Exercise directions:
Verbatim copy, pictures excluded: every line from the one with "Новости (32, 10)" through the final line of the data below, and no other line.

======== Record set

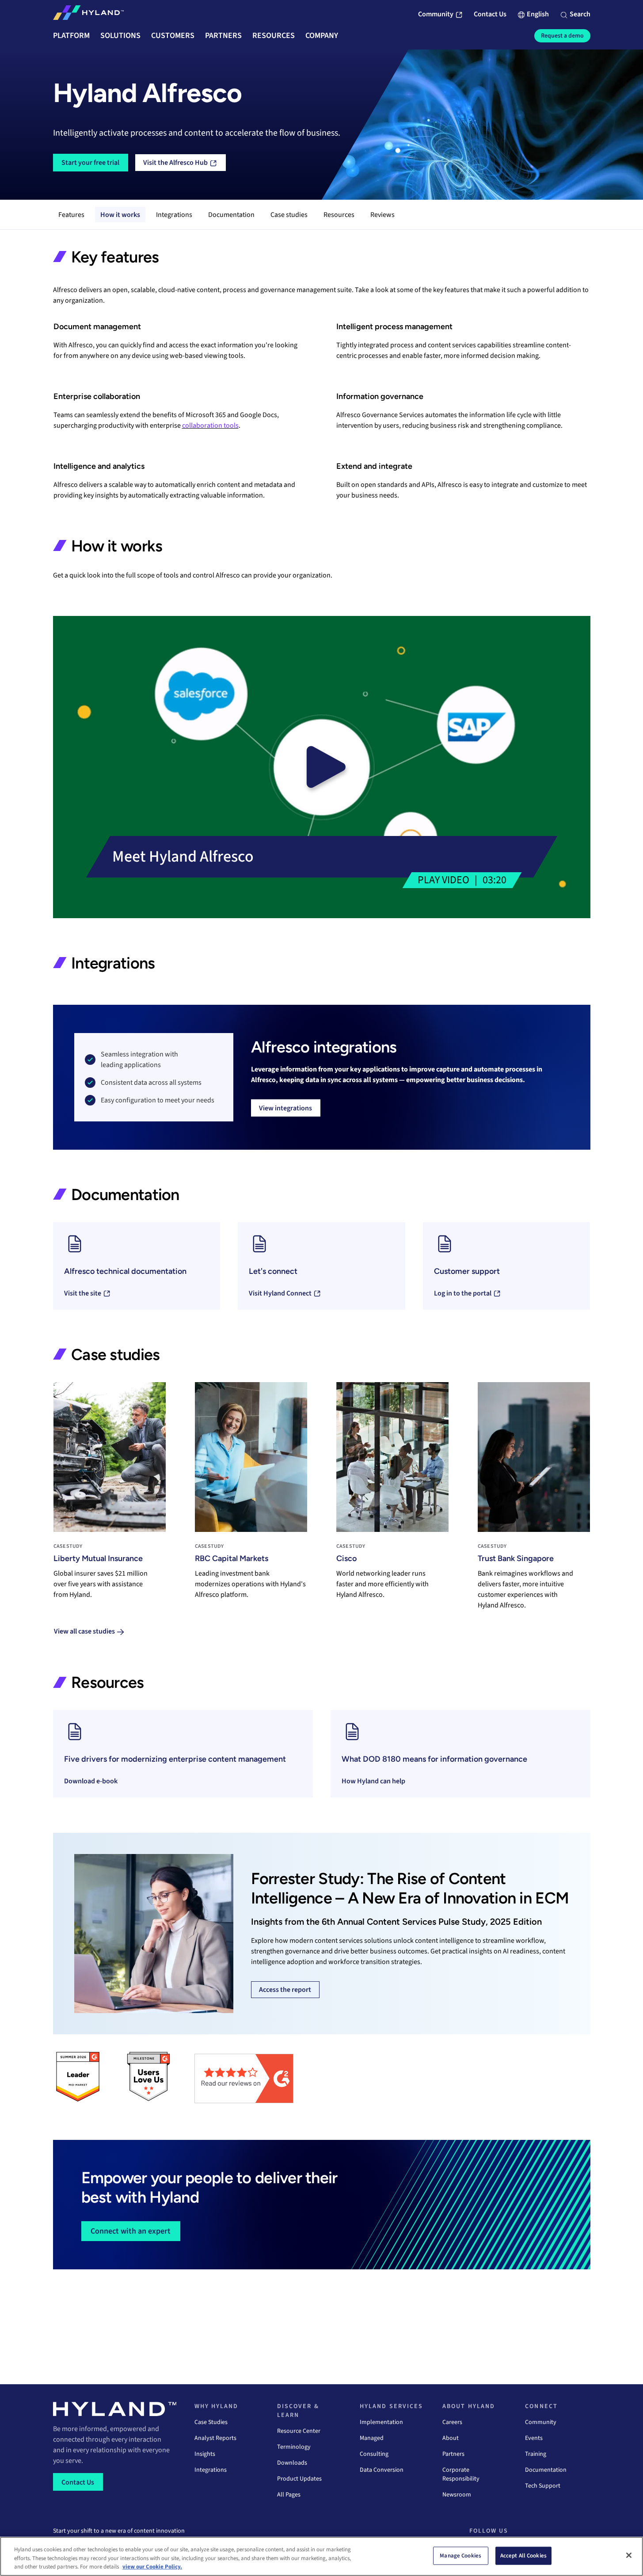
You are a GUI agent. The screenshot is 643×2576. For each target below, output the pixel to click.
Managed (372, 2438)
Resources (338, 215)
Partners (453, 2454)
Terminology (294, 2447)
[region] (321, 2556)
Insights (204, 2454)
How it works (120, 215)
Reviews (382, 215)
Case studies (289, 215)
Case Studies (211, 2422)
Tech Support (542, 2485)
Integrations (174, 215)
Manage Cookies (460, 2555)
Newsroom (456, 2494)
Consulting (374, 2454)
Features (71, 215)
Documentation (231, 215)
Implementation (381, 2422)
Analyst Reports (215, 2438)
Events (534, 2438)
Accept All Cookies (523, 2555)
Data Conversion (381, 2470)
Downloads (292, 2462)
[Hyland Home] (88, 14)
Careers (452, 2422)
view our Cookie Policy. (152, 2567)
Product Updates (299, 2478)
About (450, 2438)
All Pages (289, 2494)
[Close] (629, 2555)
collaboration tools (210, 425)
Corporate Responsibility (460, 2474)
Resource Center (298, 2431)
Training (535, 2454)
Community (540, 2422)
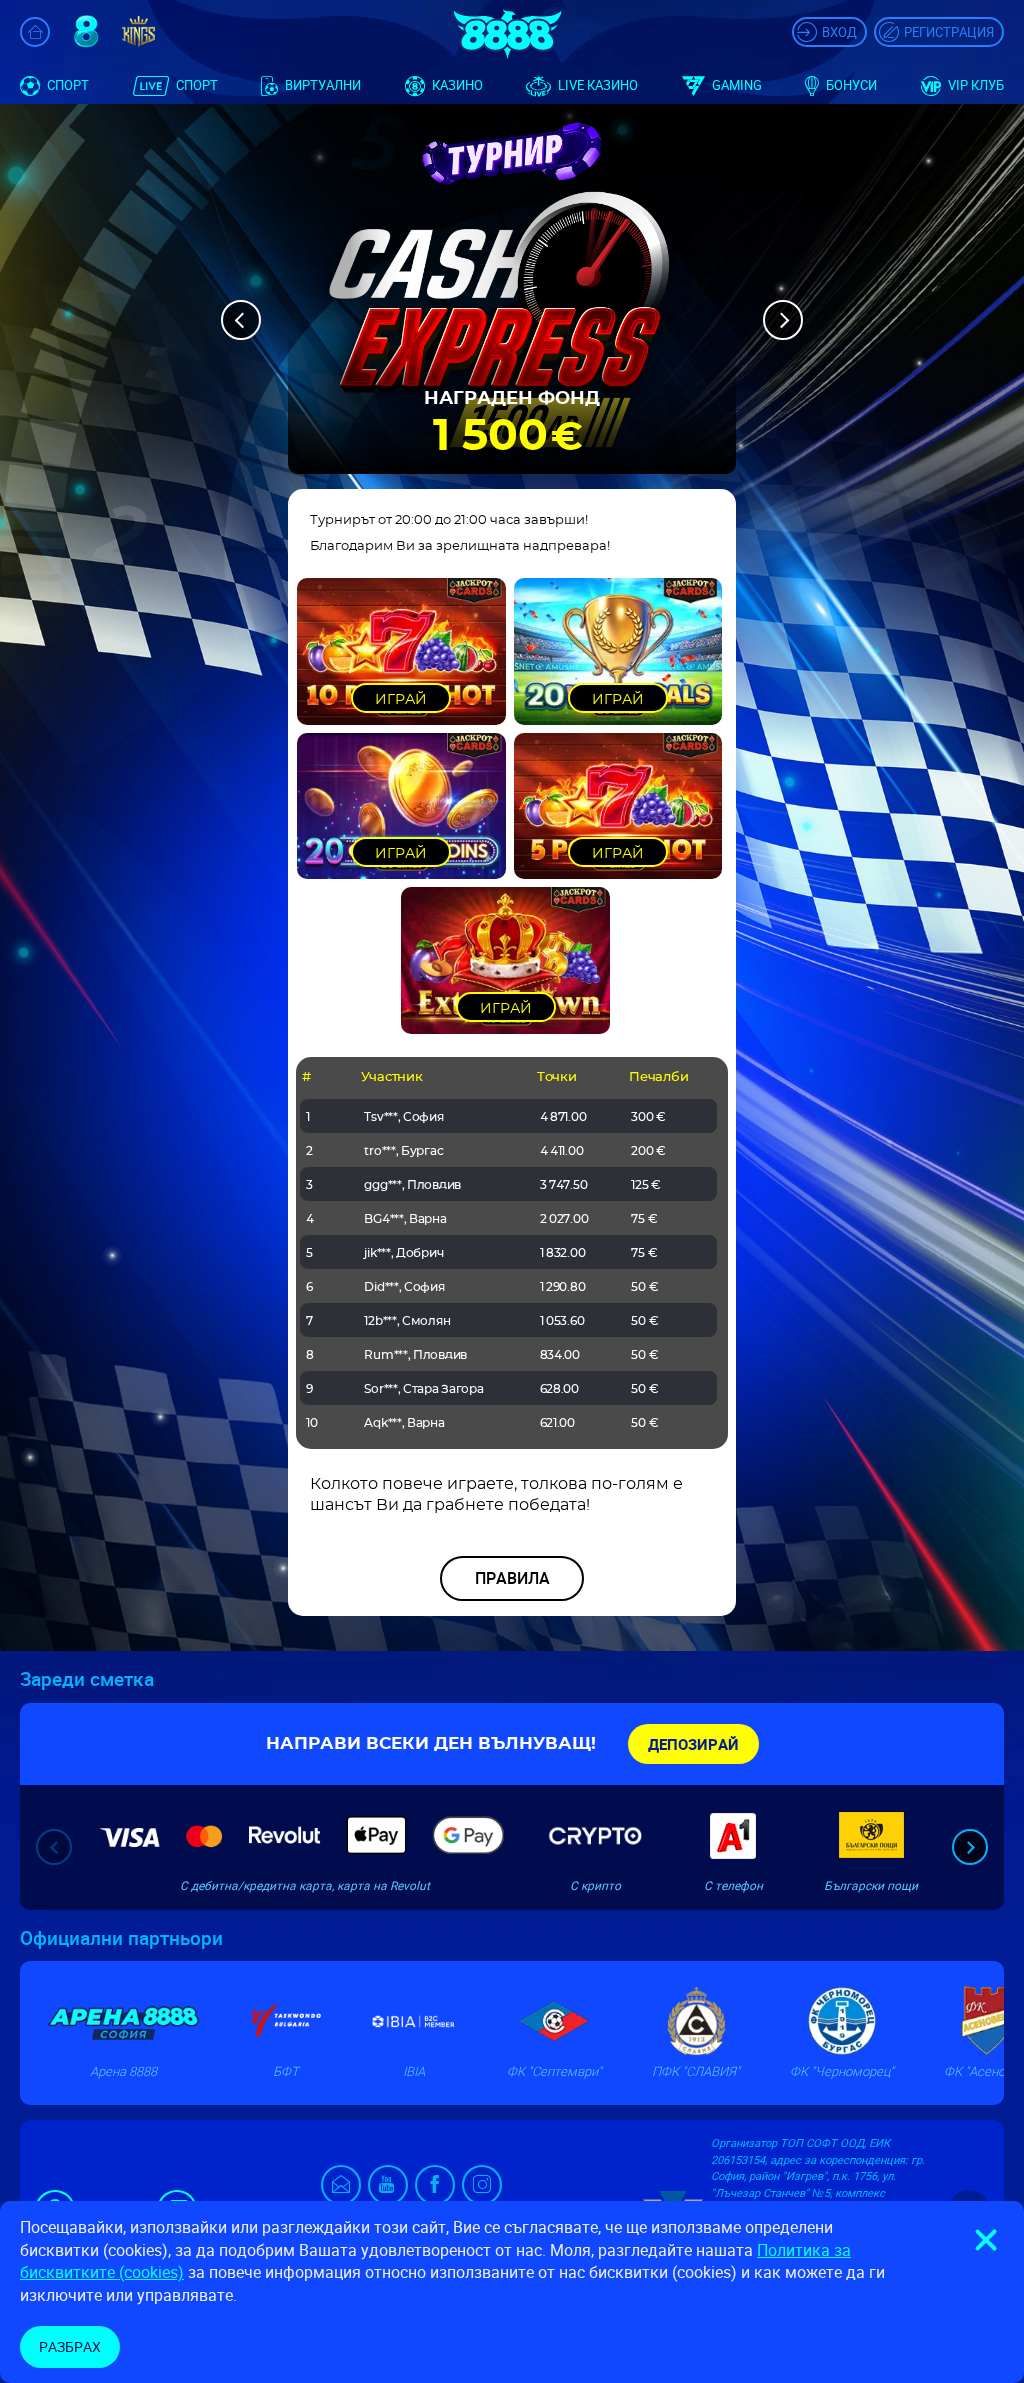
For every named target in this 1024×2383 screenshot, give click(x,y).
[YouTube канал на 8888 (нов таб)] (388, 2185)
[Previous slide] (54, 1847)
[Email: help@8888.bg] (344, 2190)
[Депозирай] (693, 1744)
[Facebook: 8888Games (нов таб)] (435, 2185)
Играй (401, 700)
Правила (512, 1578)
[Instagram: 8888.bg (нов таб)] (482, 2185)
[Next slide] (970, 1847)
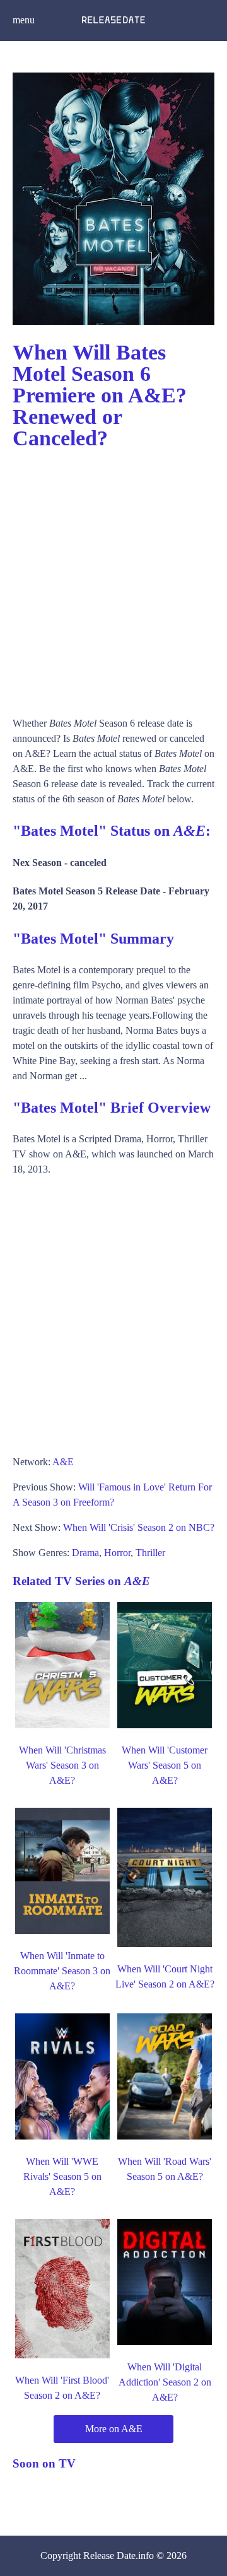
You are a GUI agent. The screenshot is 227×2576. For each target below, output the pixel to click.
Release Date (109, 2555)
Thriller (150, 1552)
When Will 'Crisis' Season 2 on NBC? (138, 1527)
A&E (63, 1461)
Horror (117, 1552)
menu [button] (24, 20)
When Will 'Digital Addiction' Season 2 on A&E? (165, 2382)
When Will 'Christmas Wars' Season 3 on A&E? (62, 1765)
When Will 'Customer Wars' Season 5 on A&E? (164, 1765)
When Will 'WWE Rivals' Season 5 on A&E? (62, 2176)
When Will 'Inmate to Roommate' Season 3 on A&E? (62, 1970)
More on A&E (114, 2428)
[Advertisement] (113, 577)
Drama (85, 1552)
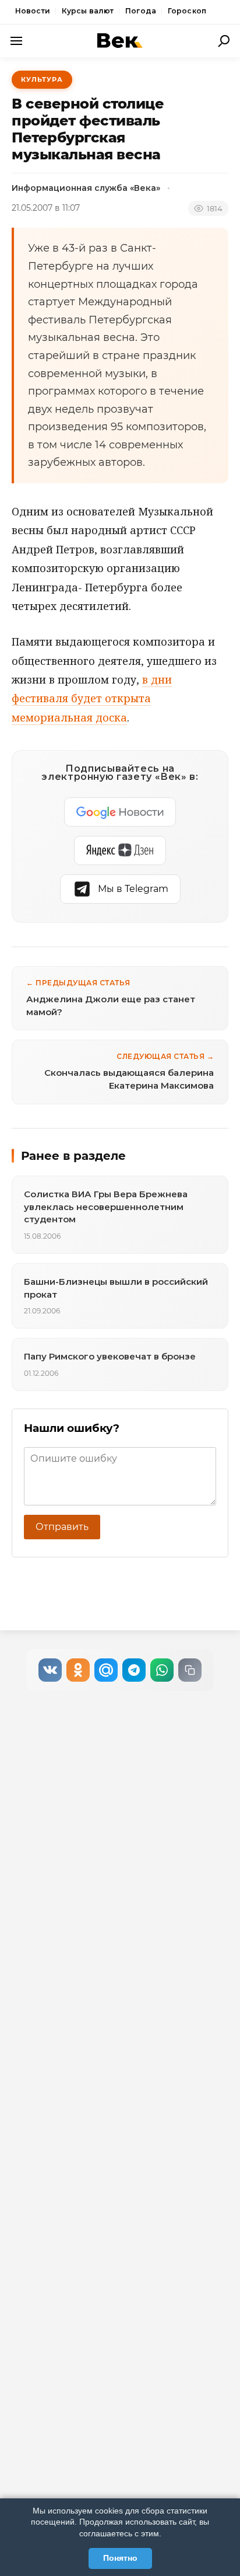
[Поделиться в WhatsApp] (162, 1670)
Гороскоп (187, 10)
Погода (140, 10)
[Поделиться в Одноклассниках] (78, 1670)
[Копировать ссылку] (190, 1670)
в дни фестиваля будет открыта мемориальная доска (92, 698)
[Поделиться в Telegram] (134, 1670)
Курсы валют (88, 10)
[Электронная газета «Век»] (120, 40)
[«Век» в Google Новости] (120, 812)
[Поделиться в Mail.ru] (106, 1670)
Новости (32, 10)
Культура (42, 79)
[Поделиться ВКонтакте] (50, 1670)
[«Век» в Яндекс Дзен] (119, 850)
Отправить (62, 1526)
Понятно (120, 2558)
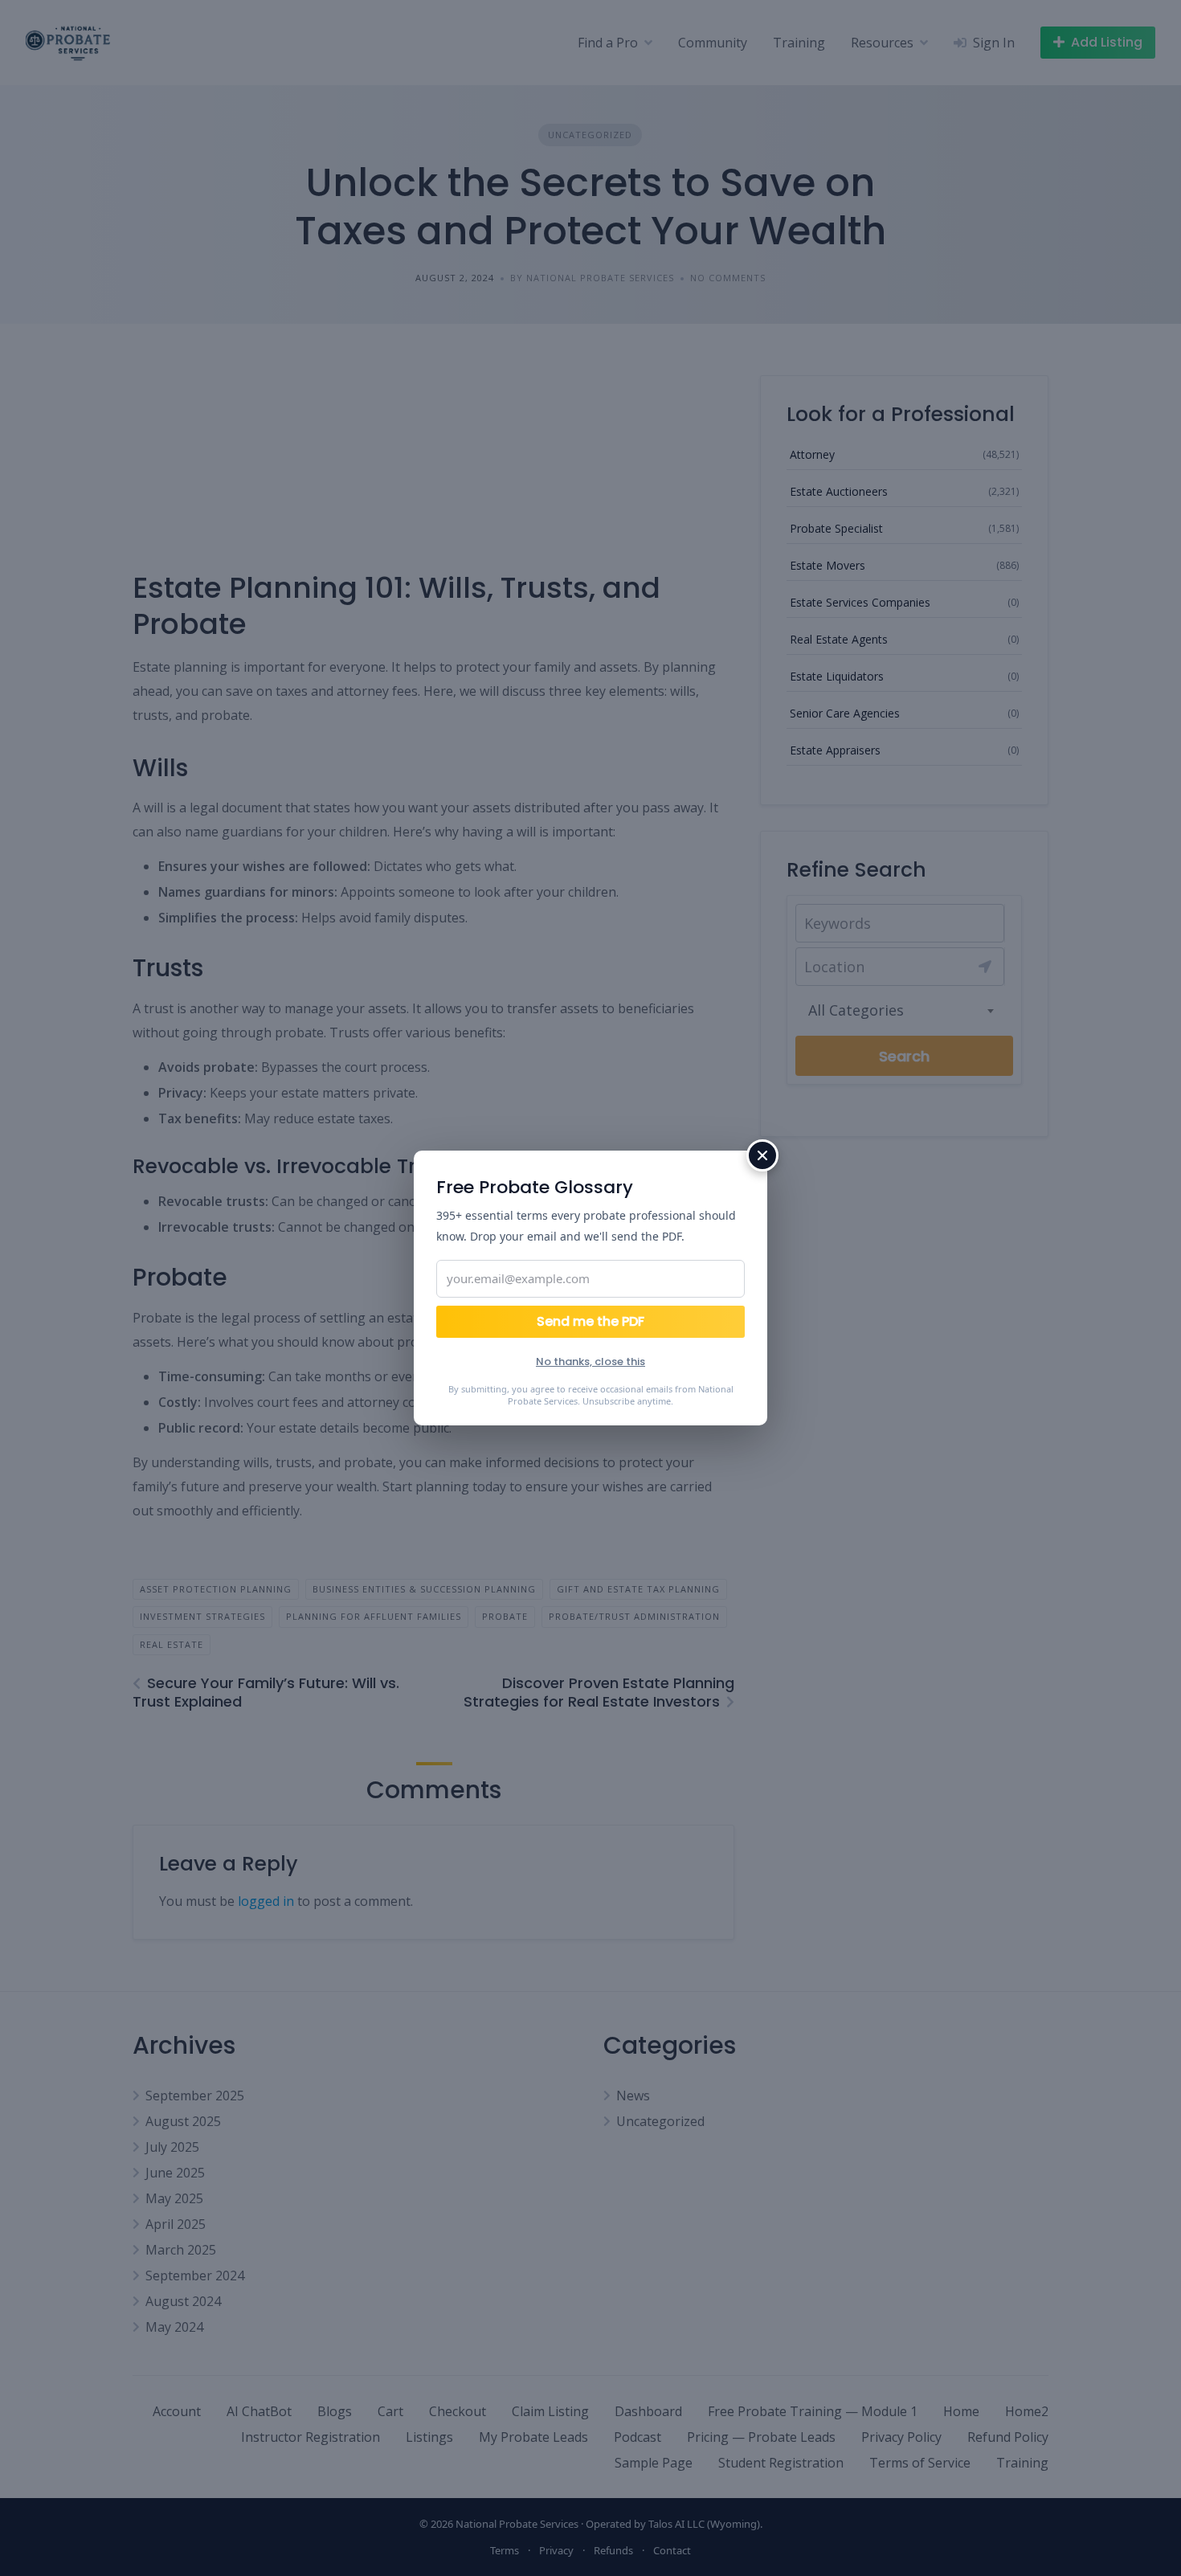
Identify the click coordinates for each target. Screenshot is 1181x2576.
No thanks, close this (590, 1361)
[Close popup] (762, 1155)
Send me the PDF (590, 1321)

================

Result of the task:
Новости (32, 10)
Культура (42, 79)
[Поделиться ВКонтакте] (50, 1670)
[«Век» в Яндекс Дзен] (119, 850)
Отправить (62, 1526)
Понятно (120, 2558)
Identify the click coordinates for each target. Screenshot is 1181x2576.
No thanks, close this (590, 1361)
[Close popup] (762, 1155)
Send me the PDF (590, 1321)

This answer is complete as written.